___ Extracted records

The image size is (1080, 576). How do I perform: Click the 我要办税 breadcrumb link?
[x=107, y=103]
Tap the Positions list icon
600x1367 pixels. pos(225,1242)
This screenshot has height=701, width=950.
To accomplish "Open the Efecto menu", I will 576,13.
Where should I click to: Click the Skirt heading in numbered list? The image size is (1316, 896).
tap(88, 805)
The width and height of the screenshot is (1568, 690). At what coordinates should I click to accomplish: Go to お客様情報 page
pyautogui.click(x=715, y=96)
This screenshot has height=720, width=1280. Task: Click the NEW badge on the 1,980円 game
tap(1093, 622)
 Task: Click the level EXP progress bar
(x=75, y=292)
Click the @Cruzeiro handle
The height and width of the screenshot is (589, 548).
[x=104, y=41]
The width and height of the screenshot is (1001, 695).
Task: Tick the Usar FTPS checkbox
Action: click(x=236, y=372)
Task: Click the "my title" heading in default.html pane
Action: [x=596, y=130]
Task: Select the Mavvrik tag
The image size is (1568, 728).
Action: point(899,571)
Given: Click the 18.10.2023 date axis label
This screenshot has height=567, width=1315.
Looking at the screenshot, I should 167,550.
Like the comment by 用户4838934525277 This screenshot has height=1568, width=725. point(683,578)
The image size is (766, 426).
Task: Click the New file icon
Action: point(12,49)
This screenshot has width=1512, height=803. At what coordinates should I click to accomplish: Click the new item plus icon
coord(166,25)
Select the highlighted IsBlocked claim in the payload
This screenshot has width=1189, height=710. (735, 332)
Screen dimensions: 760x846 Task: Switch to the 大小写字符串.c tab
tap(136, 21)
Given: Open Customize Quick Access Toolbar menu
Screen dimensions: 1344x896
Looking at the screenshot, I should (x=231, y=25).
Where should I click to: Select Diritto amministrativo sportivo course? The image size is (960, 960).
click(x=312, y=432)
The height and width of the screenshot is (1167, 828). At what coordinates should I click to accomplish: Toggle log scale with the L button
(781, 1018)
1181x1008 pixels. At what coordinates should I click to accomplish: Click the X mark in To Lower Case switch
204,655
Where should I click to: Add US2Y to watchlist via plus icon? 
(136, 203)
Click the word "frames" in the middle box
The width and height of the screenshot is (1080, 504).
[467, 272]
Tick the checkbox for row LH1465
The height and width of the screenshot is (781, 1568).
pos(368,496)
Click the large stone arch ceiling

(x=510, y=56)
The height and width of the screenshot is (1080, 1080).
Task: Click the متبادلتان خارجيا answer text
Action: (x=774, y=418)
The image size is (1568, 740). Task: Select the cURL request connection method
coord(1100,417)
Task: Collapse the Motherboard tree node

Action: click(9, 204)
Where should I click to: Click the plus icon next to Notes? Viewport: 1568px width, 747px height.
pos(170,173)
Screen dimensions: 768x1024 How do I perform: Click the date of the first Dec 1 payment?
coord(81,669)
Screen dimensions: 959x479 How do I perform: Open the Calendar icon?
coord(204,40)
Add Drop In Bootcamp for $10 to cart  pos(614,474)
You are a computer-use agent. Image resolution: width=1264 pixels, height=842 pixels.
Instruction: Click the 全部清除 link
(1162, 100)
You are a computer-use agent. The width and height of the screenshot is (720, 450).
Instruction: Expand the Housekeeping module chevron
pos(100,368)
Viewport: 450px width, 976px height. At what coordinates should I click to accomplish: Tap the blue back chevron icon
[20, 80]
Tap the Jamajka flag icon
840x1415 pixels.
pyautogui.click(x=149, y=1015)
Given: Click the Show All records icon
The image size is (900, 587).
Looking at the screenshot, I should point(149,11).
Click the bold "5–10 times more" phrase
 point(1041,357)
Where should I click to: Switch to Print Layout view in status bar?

______

▶ **Required action**
Every entry above should be written out again, precisely.

▶ **Response area**
The image size is (1080, 576). How do I perform: Click the 我要办税 breadcrumb link?
[x=107, y=103]
Tap the Positions list icon
600x1367 pixels. pos(225,1242)
This screenshot has height=701, width=950.
To accomplish "Open the Efecto menu", I will 576,13.
Where should I click to: Click the Skirt heading in numbered list? The image size is (1316, 896).
tap(88, 805)
The width and height of the screenshot is (1568, 690). At what coordinates should I click to accomplish: Go to お客様情報 page
pyautogui.click(x=715, y=96)
This screenshot has height=720, width=1280. Task: Click the NEW badge on the 1,980円 game
tap(1093, 622)
 Task: Click the level EXP progress bar
(x=75, y=292)
Click the @Cruzeiro handle
The height and width of the screenshot is (589, 548).
[x=104, y=41]
The width and height of the screenshot is (1001, 695).
Task: Tick the Usar FTPS checkbox
Action: click(x=236, y=372)
Task: Click the "my title" heading in default.html pane
Action: [x=596, y=130]
Task: Select the Mavvrik tag
The image size is (1568, 728).
Action: point(899,571)
Given: Click the 18.10.2023 date axis label
This screenshot has height=567, width=1315.
Looking at the screenshot, I should 167,550.
Like the comment by 用户4838934525277 This screenshot has height=1568, width=725. point(683,578)
The image size is (766, 426).
Task: Click the New file icon
Action: point(12,49)
This screenshot has width=1512, height=803. At what coordinates should I click to accomplish: Click the new item plus icon
coord(166,25)
Select the highlighted IsBlocked claim in the payload
This screenshot has width=1189, height=710. (735, 332)
Screen dimensions: 760x846 Task: Switch to the 大小写字符串.c tab
tap(136, 21)
Given: Open Customize Quick Access Toolbar menu
Screen dimensions: 1344x896
Looking at the screenshot, I should (x=231, y=25).
Where should I click to: Select Diritto amministrativo sportivo course? The image size is (960, 960).
click(x=312, y=432)
The height and width of the screenshot is (1167, 828). At what coordinates should I click to accomplish: Toggle log scale with the L button
(781, 1018)
1181x1008 pixels. At what coordinates should I click to accomplish: Click the X mark in To Lower Case switch
204,655
Where should I click to: Add US2Y to watchlist via plus icon? 
(136, 203)
Click the word "frames" in the middle box
The width and height of the screenshot is (1080, 504).
[467, 272]
Tick the checkbox for row LH1465
The height and width of the screenshot is (781, 1568).
pos(368,496)
Click the large stone arch ceiling

(x=510, y=56)
The height and width of the screenshot is (1080, 1080).
Task: Click the متبادلتان خارجيا answer text
Action: (x=774, y=418)
The image size is (1568, 740). Task: Select the cURL request connection method
coord(1100,417)
Task: Collapse the Motherboard tree node

Action: click(9, 204)
Where should I click to: Click the plus icon next to Notes? Viewport: 1568px width, 747px height.
pos(170,173)
Screen dimensions: 768x1024 How do I perform: Click the date of the first Dec 1 payment?
coord(81,669)
Screen dimensions: 959x479 How do I perform: Open the Calendar icon?
coord(204,40)
Add Drop In Bootcamp for $10 to cart  pos(614,474)
You are a computer-use agent. Image resolution: width=1264 pixels, height=842 pixels.
Instruction: Click the 全部清除 link
(1162, 100)
You are a computer-use agent. The width and height of the screenshot is (720, 450).
Instruction: Expand the Housekeeping module chevron
pos(100,368)
Viewport: 450px width, 976px height. At what coordinates should I click to accomplish: Tap the blue back chevron icon
[20, 80]
Tap the Jamajka flag icon
840x1415 pixels.
pyautogui.click(x=149, y=1015)
Given: Click the Show All records icon
The image size is (900, 587).
Looking at the screenshot, I should point(149,11).
Click the bold "5–10 times more" phrase
 point(1041,357)
Where should I click to: Switch to Print Layout view in status bar?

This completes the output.